Requirement: Can you repeat word for word everything from the line containing "You are a computer-use" down to the line containing "(x=1147, y=220)", including both, while leaving out the pictures?

Given data:
--------
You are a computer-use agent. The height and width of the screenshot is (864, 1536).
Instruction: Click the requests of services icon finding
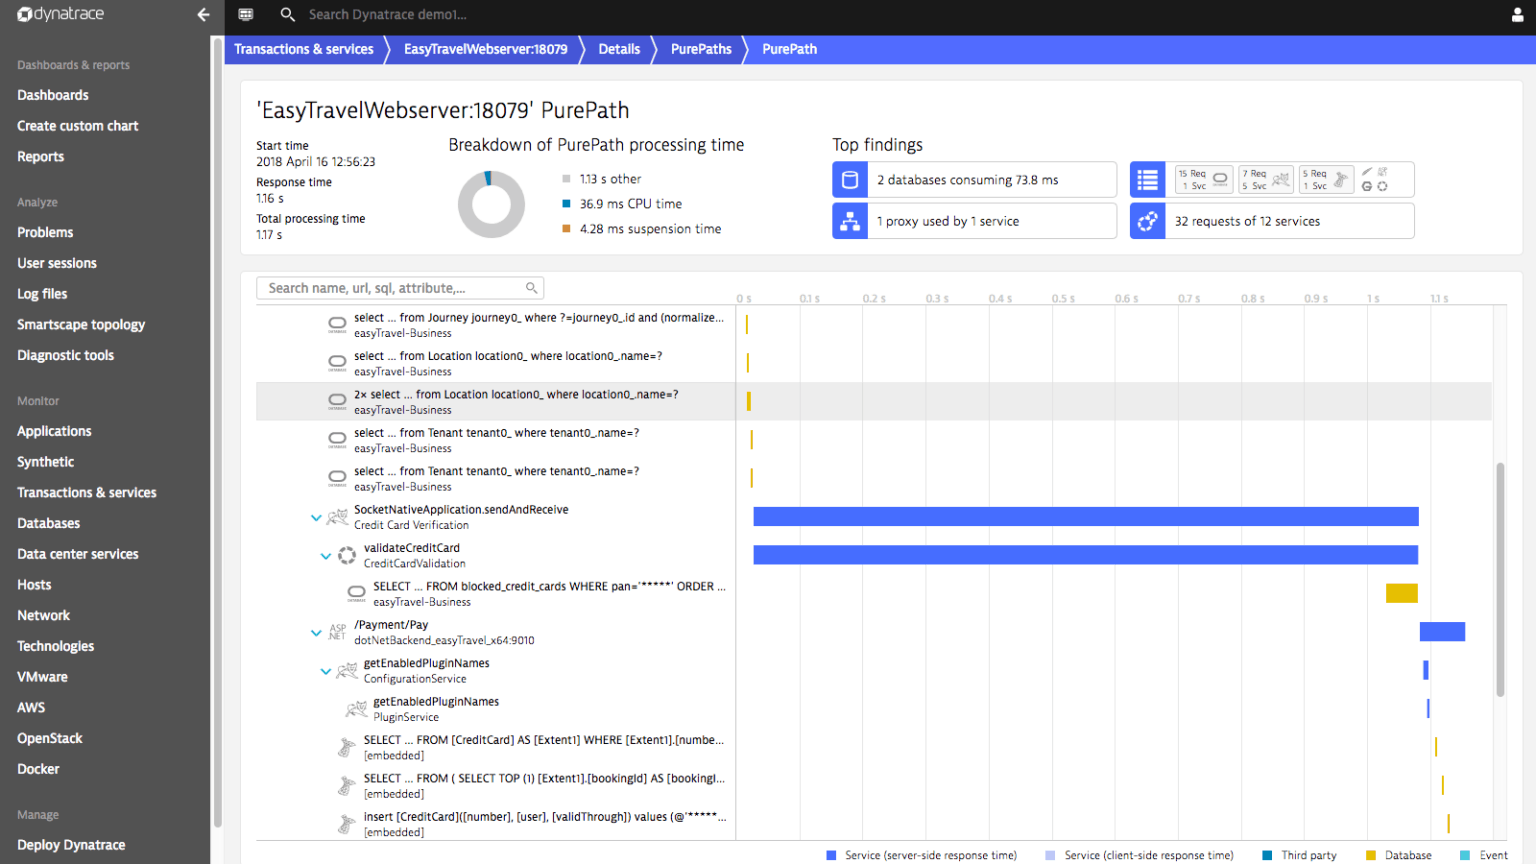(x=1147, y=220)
--------
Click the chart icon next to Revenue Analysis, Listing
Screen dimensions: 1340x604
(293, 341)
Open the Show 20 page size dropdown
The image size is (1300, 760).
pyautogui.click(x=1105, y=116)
--------
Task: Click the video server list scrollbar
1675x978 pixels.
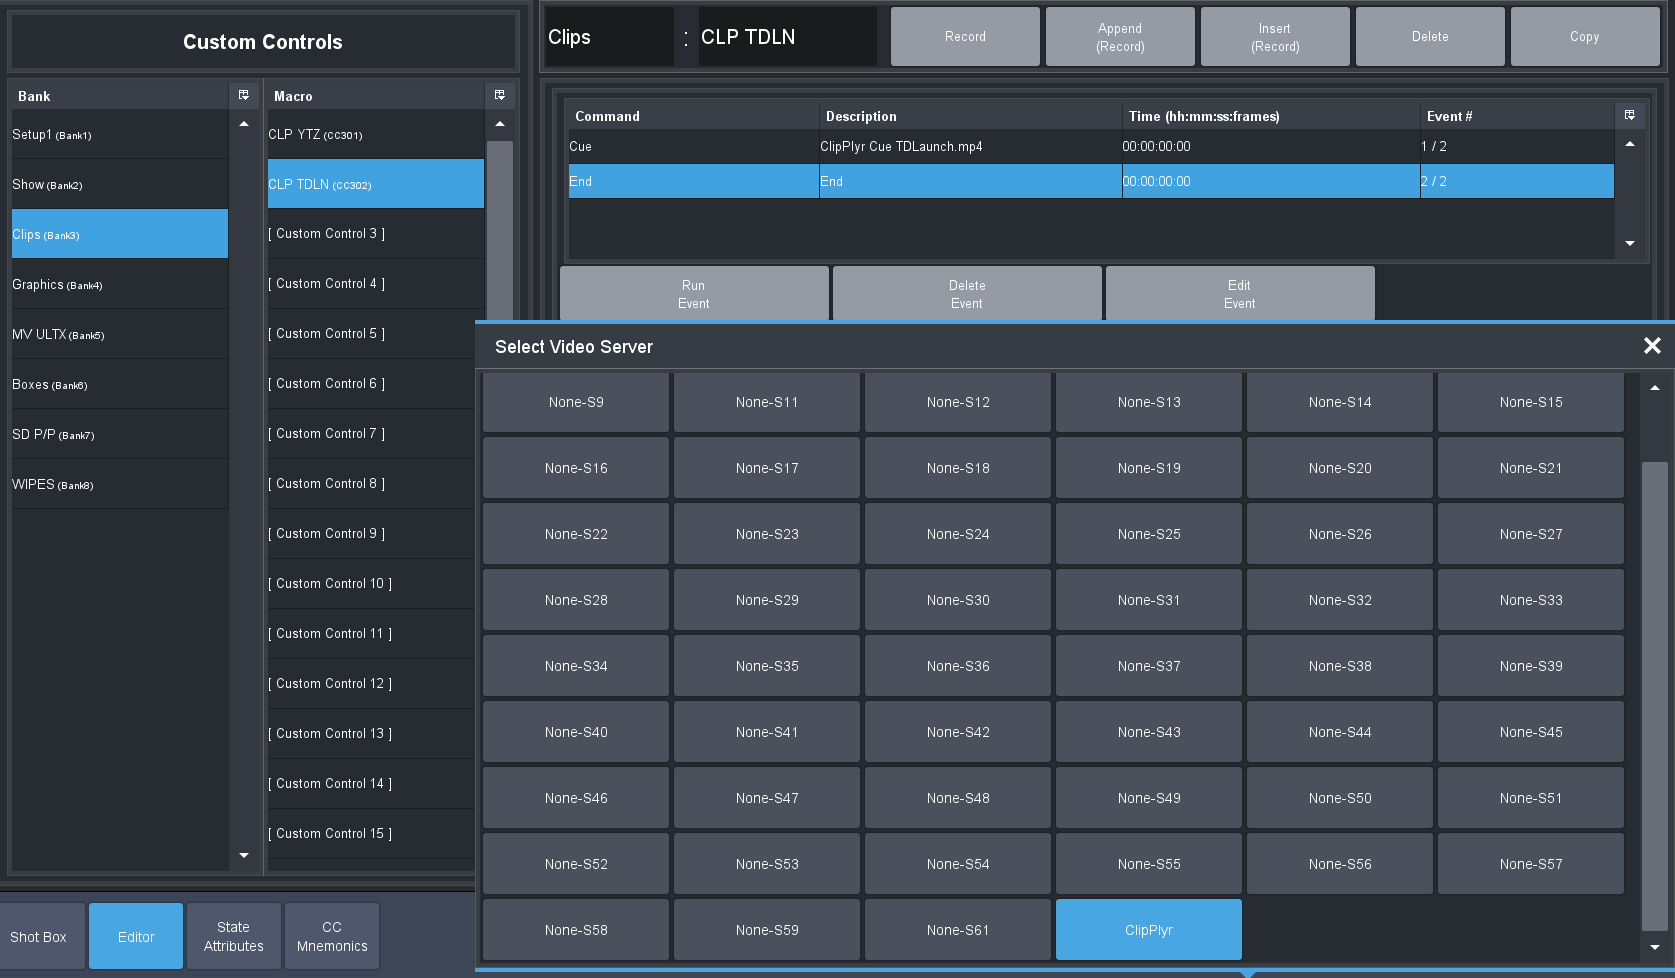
--------
Exercise answer:
You are a computer-use agent. The height and width of the screenshot is (864, 1536).
Instruction: Click the requests of services icon finding
(x=1147, y=220)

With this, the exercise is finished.